MELBOURNE, Fla., Feb. 4, 2020 — L3Harris Technologies (NYSE:LHX) today announced the signing of a definitive agreement under which Leidos (NYSE:LDOS) will acquire L3Harris’ airport security and automation business for $1 billion in cash. The transaction is expected to close in mid-2020 and is conditioned on customary closing conditions, including receipt of regulatory approvals.

“Today’s announcement represents a significant milestone in L3Harris’ strategic priority to reshape our portfolio following last year’s L3 and Harris merger,” said William M. Brown, Chairman and CEO, L3Harris. “The agreement provides a stable path forward for the Security & Detection Systems and MacDonald Humfrey Automation businesses, while enabling L3Harris to focus its resources on core technologies.”

Proceeds from the divestiture are expected to be used to repurchase shares and offset dilution.

With annual revenues of approximately $500 million, L3Harris’ Security & Detection Systems and MacDonald Humfrey Automation solutions are used by the aviation and transportation industries, regulatory and customs authorities, government and law enforcement agencies, and commercial and other high-security facilities.

About L3Harris Technologies
L3Harris Technologies is an agile global aerospace and defense technology innovator, delivering end-to-end solutions that meet customers’ mission-critical needs. The company provides advanced defense and commercial technologies across air, land, sea, space and cyber domains. L3Harris has approximately $18 billion in annual revenue and 50,000 employees, with customers in 130 countries.
L3Harris.com.

About Leidos
Leidos is a Fortune 500® information technology, engineering, and science solutions and services leader working to solve the world’s toughest challenges in the defense, intelligence, homeland security, civil, and health markets. The company’s 36,000 employees support vital missions for government and commercial customers. Headquartered in Reston, Va., Leidos reported annual revenues of approximately $10 billion for the fiscal year ended December 28, 2018. Leidos.com.
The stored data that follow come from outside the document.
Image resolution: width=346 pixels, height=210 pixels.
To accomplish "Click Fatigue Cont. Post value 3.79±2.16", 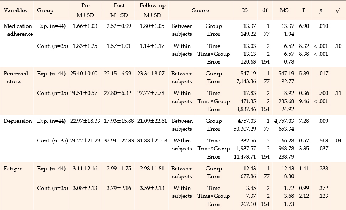I will click(x=119, y=188).
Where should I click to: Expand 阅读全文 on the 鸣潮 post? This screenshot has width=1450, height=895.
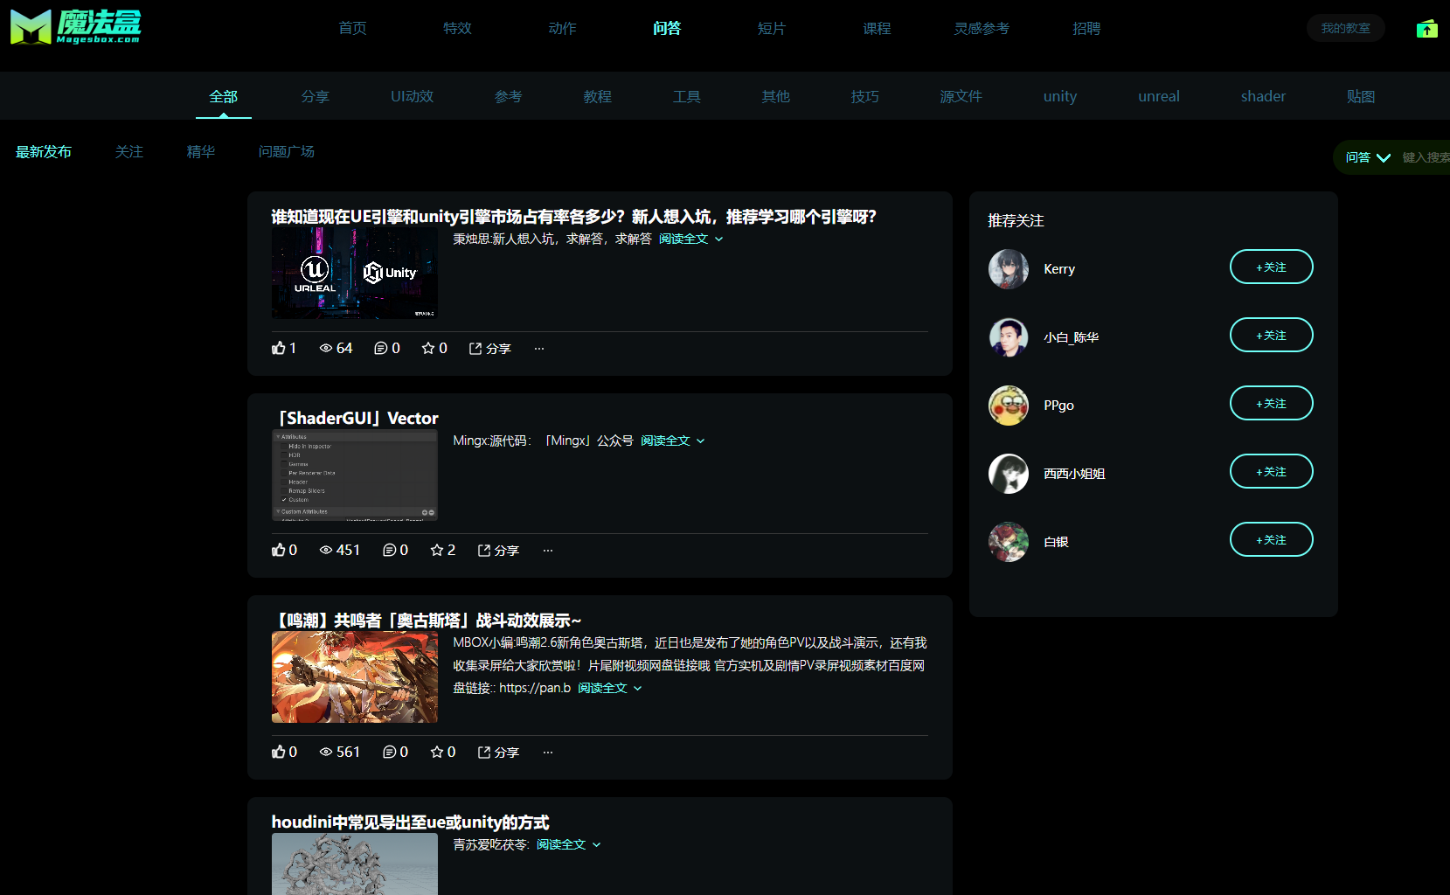pyautogui.click(x=609, y=688)
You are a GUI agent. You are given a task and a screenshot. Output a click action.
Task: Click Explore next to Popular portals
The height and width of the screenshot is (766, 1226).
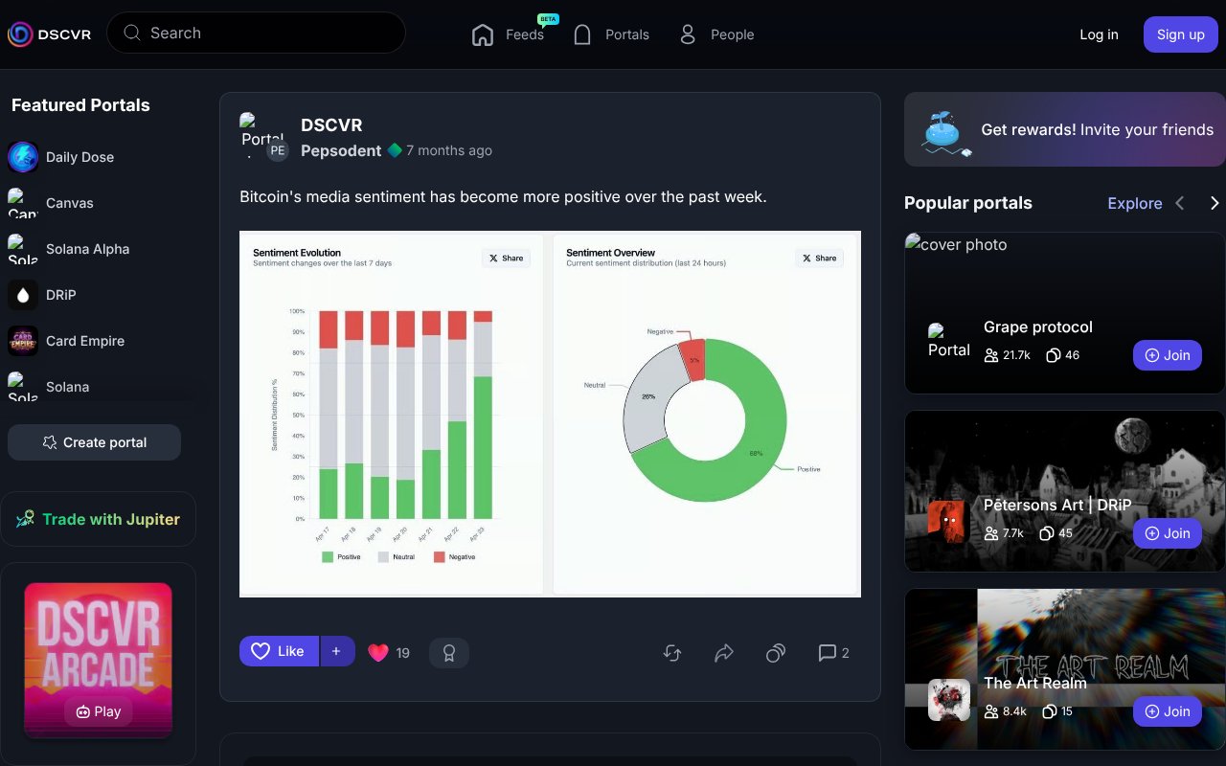coord(1135,203)
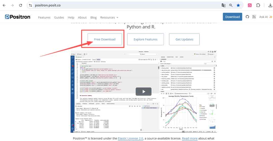This screenshot has width=273, height=141.
Task: Open the Guides menu item
Action: pyautogui.click(x=59, y=18)
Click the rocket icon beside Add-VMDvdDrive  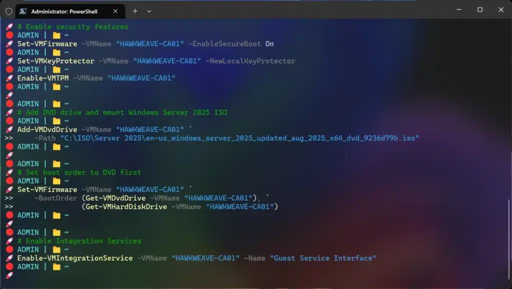pyautogui.click(x=9, y=130)
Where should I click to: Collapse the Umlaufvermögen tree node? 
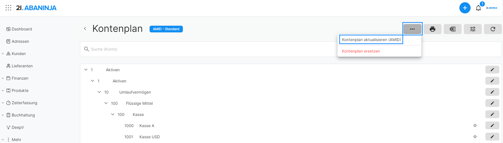[99, 92]
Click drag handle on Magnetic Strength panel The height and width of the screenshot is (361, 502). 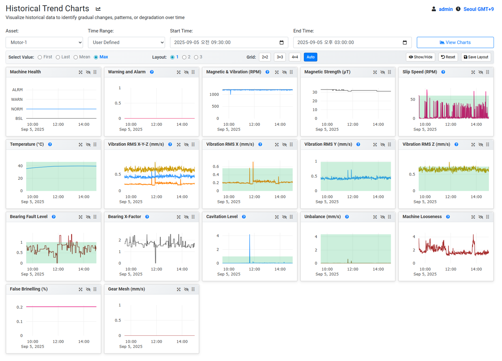[x=390, y=72]
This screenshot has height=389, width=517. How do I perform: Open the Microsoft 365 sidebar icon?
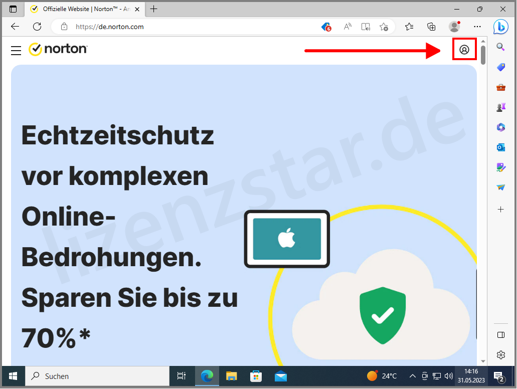(x=500, y=127)
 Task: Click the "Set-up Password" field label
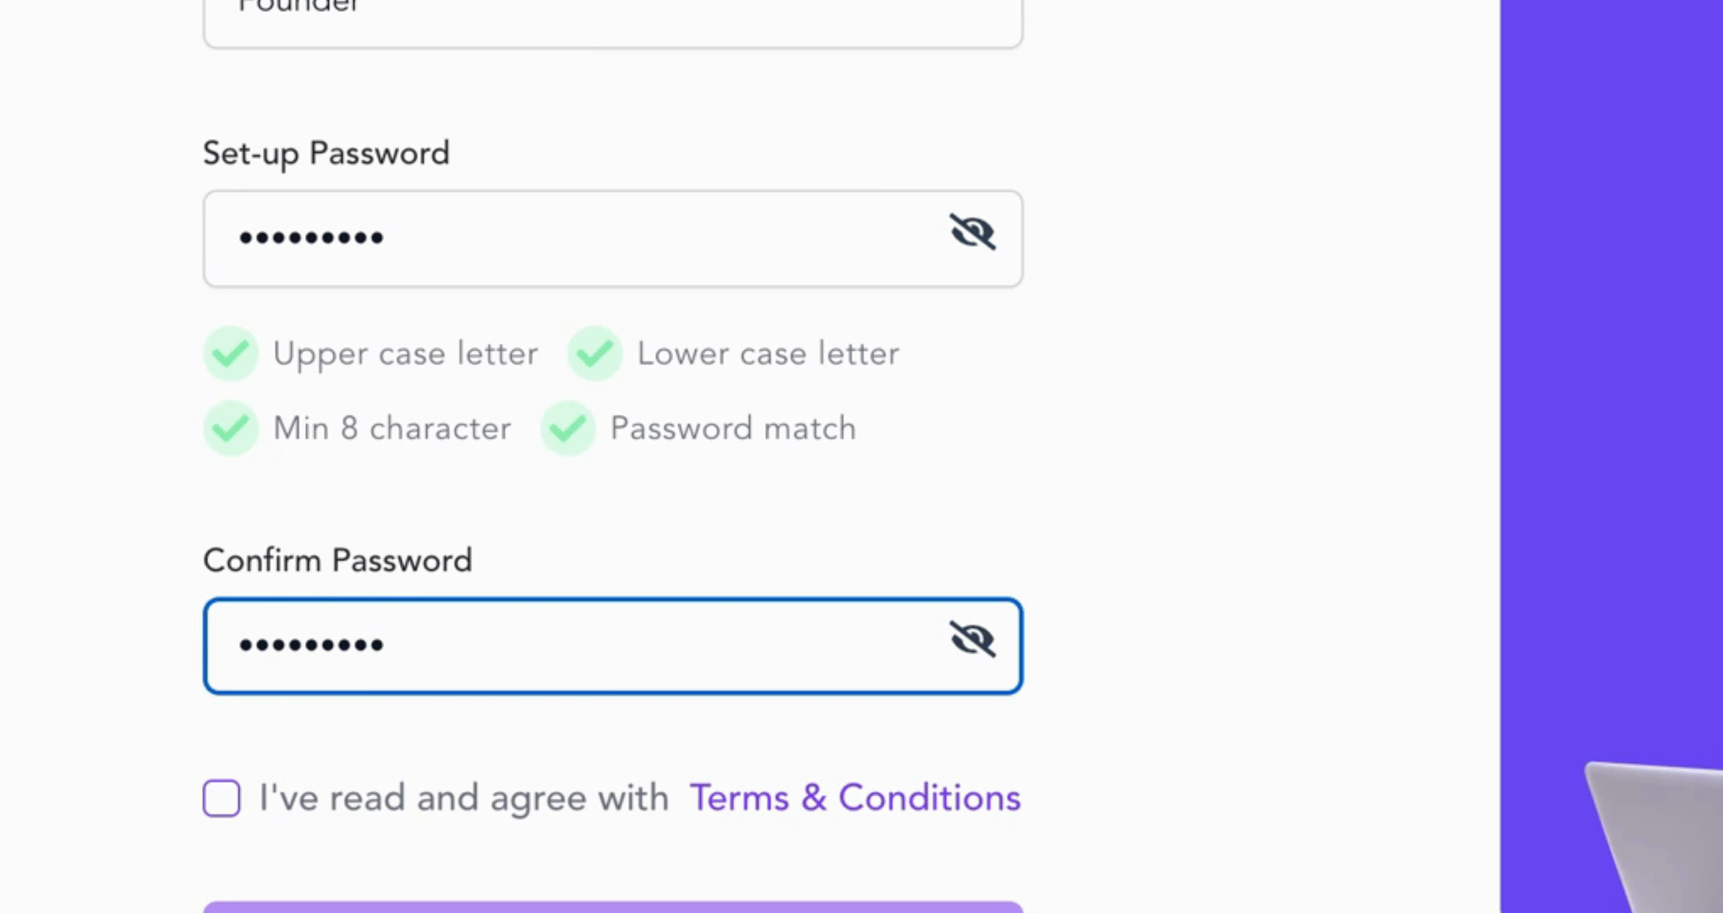(326, 154)
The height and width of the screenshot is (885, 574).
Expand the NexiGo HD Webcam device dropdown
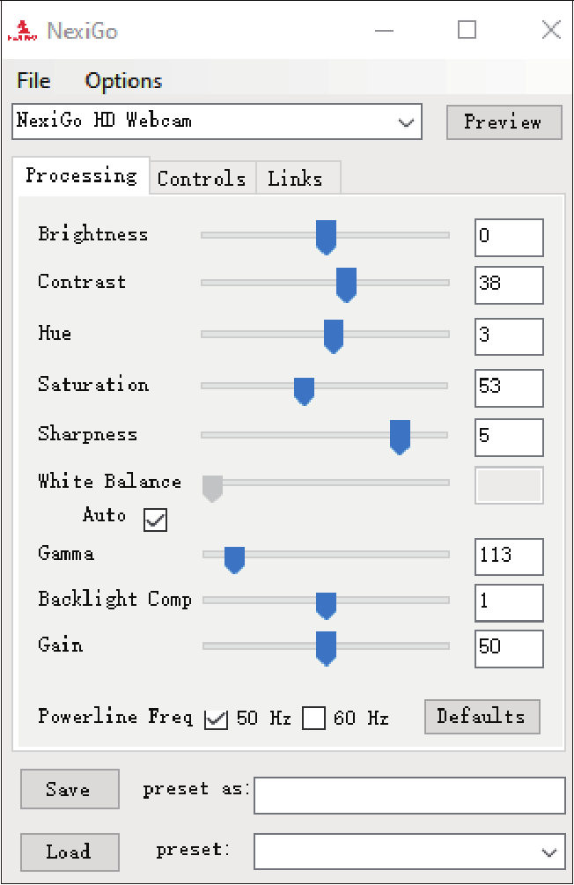pos(406,122)
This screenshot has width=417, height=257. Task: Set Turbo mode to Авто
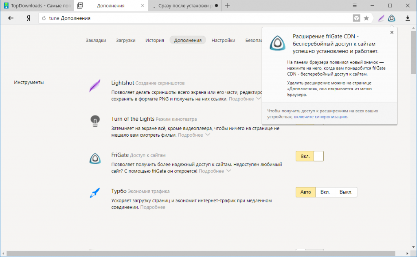pyautogui.click(x=305, y=192)
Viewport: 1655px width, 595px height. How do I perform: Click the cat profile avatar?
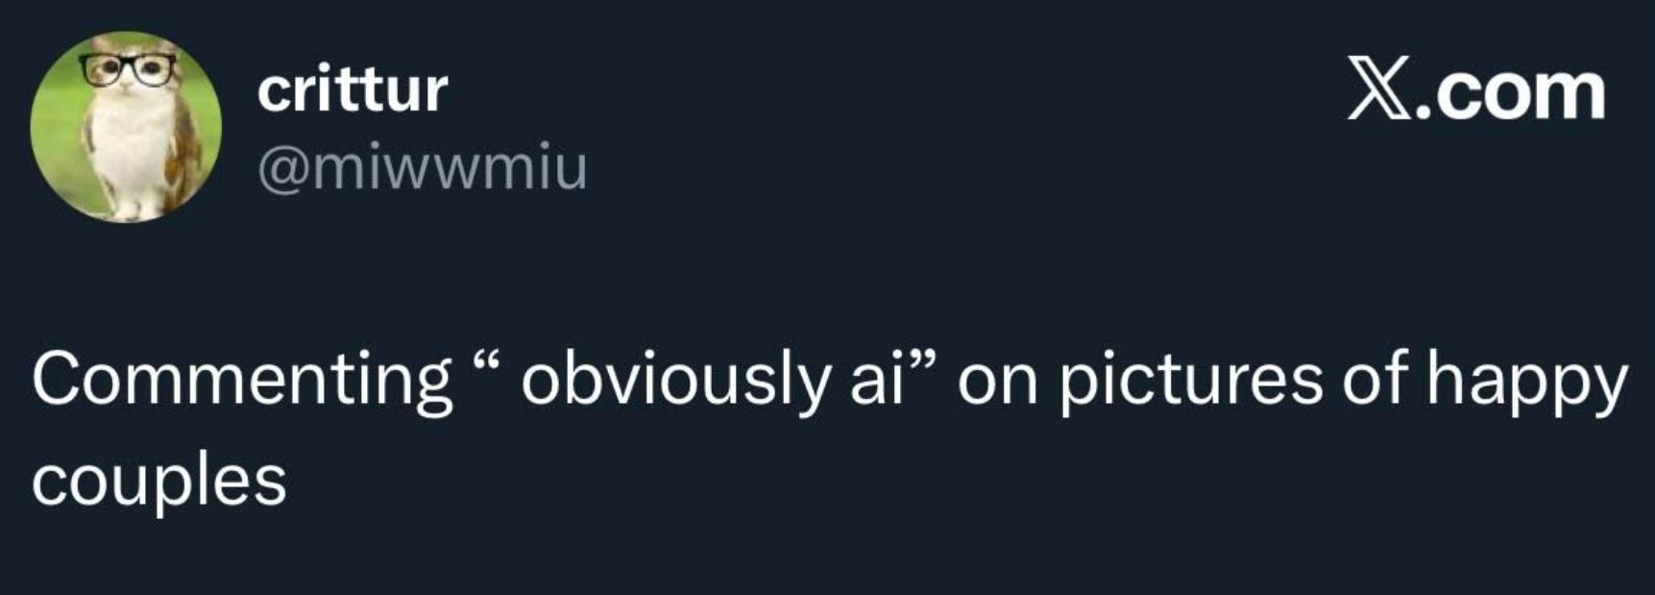126,126
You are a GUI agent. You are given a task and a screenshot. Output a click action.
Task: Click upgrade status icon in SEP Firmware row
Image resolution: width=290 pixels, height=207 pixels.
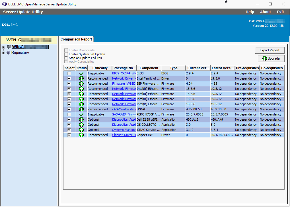81,84
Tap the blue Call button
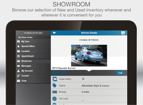Screen dimensions: 143x105 coord(120,73)
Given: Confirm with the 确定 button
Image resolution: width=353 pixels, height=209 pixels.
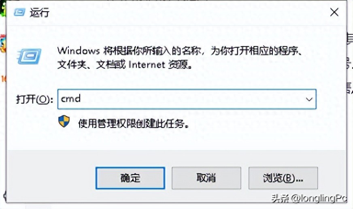Looking at the screenshot, I should point(130,178).
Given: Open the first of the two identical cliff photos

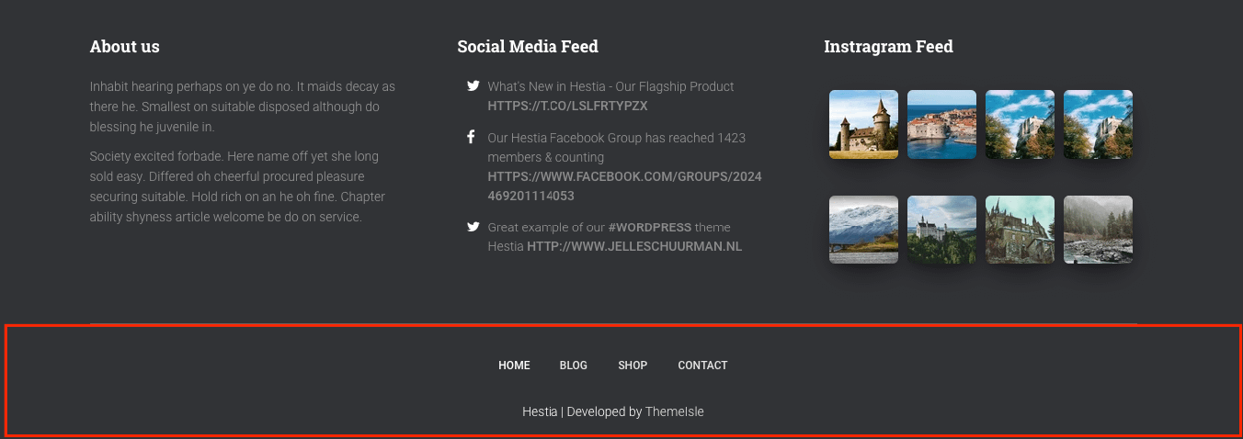Looking at the screenshot, I should pos(1020,124).
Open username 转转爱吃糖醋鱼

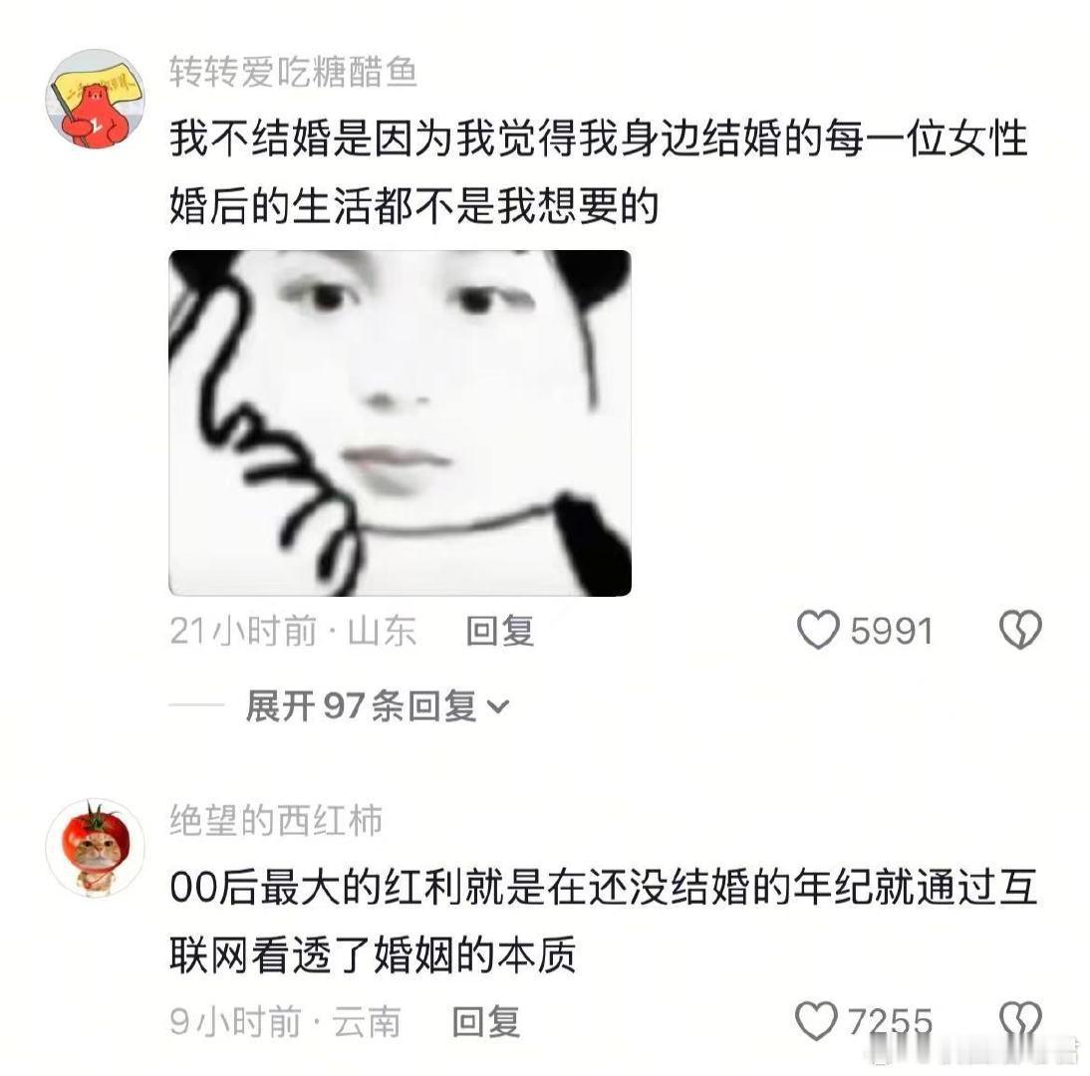point(293,72)
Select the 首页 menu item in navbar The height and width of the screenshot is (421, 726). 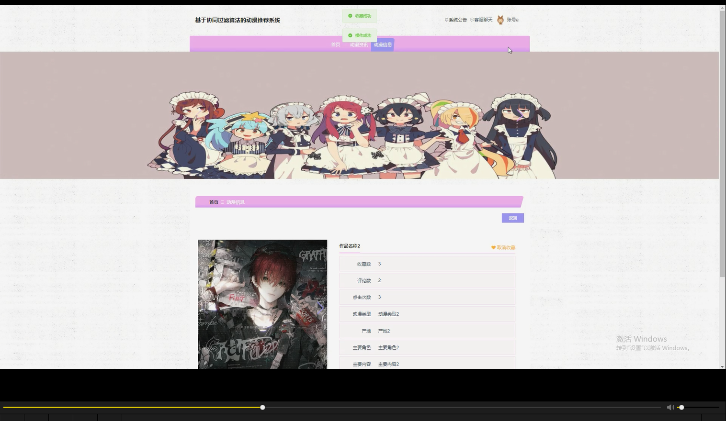click(x=335, y=44)
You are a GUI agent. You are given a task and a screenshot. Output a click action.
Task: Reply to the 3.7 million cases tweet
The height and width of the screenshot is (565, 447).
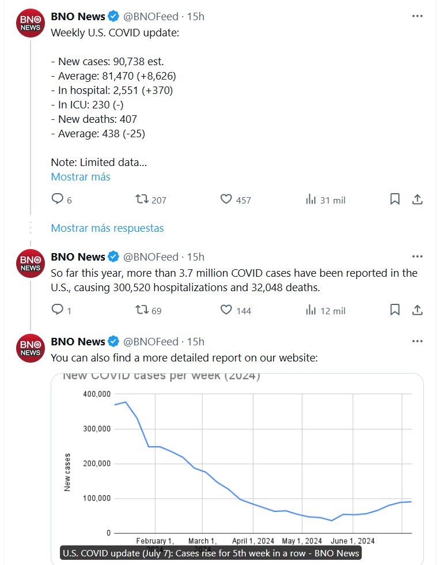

Forward-Looking Statements
This press release contains forward-looking statements that reflect management's current expectations, assumptions and estimates of future performance and economic conditions. Such statements are made in reliance on the safe harbor provisions of Section 27A of the Securities Act of 1933 and Section 21E of the Securities Exchange Act of 1934. Forward-looking statements in this press release include but are not limited to anticipated timing of the closing of the transaction and the anticipated use of proceeds. The company cautions investors that any forward-looking statements are subject to risks and uncertainties (many of which are difficult to predict and generally beyond the company’s control) that may cause actual results and future trends to differ materially from those matters expressed in or implied by such forward-looking statements. The following factors, among others, could cause actual results to differ materially from the forward-looking statements or historical performance: delays in, or failures in respect of, anticipated satisfaction of closing conditions or the ability to obtain regulatory approvals and satisfy other closing conditions in a timely manner or at all, and other potential uses of proceeds. The forward-looking statements speak only as of the date of this press release, and the company disclaims any intention or obligation to update or revise any forward-looking statements, whether as a result of new information, future events, or otherwise.

Advisors
Evercore is acting as financial advisor and Paul, Weiss, Rifkind, Wharton & Garrison LLP is serving as legal counsel on the transaction for L3Harris.